Exercise directions -
Return each line of the data below that contains the string "size".

Available records -
++++++

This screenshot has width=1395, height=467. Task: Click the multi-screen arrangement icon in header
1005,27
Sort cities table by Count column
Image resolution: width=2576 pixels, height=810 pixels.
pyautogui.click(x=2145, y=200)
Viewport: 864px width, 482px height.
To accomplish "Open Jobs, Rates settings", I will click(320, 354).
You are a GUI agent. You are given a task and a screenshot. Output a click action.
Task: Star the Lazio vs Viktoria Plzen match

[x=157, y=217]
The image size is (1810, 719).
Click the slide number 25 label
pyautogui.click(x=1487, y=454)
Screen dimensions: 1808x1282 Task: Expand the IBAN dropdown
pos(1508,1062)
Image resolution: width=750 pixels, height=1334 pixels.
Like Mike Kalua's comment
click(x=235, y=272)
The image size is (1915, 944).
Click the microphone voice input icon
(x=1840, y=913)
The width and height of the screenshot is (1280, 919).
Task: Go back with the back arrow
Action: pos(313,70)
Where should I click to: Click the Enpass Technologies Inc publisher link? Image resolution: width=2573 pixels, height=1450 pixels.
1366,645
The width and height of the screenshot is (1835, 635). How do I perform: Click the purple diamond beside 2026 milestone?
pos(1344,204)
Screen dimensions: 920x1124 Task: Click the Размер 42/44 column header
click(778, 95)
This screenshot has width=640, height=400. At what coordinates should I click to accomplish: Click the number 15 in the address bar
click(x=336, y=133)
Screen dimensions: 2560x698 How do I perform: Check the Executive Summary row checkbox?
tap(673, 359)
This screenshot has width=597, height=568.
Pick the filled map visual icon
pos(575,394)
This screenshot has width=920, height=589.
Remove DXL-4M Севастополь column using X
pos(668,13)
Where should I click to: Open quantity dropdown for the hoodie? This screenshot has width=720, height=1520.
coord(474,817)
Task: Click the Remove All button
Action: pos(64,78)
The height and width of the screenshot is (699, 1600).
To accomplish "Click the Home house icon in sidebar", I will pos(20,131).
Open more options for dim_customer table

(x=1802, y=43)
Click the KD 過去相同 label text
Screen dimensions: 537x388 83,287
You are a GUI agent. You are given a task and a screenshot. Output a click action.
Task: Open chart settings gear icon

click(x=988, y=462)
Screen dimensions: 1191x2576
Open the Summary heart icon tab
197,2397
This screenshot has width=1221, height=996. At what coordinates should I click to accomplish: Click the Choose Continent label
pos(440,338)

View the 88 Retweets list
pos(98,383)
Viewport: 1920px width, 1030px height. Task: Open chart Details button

++++++

Written answer -
The image size is (1810, 719).
The image size is (1915, 944).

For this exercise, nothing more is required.